Records provided Start Marker

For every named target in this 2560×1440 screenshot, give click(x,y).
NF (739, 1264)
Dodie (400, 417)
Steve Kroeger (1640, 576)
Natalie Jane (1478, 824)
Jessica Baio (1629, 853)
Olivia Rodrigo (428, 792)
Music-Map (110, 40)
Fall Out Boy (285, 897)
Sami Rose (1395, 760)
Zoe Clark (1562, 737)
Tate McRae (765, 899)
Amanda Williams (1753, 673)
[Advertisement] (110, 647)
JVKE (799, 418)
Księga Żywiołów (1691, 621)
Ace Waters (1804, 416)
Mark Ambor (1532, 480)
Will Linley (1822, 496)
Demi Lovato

Records provided End Marker

* [Work to be completed] Print, from the entries above, the line with "Steve Kroeger (1640, 576)", the line with "Księga Żywiołów (1691, 621)" and all lines between them, exactly and with nothing else.

* [Written answer]
Steve Kroeger (1640, 576)
Natalie Jane (1478, 824)
Jessica Baio (1629, 853)
Olivia Rodrigo (428, 792)
Music-Map (110, 40)
Fall Out Boy (285, 897)
Sami Rose (1395, 760)
Zoe Clark (1562, 737)
Tate McRae (765, 899)
Amanda Williams (1753, 673)
[Advertisement] (110, 647)
JVKE (799, 418)
Księga Żywiołów (1691, 621)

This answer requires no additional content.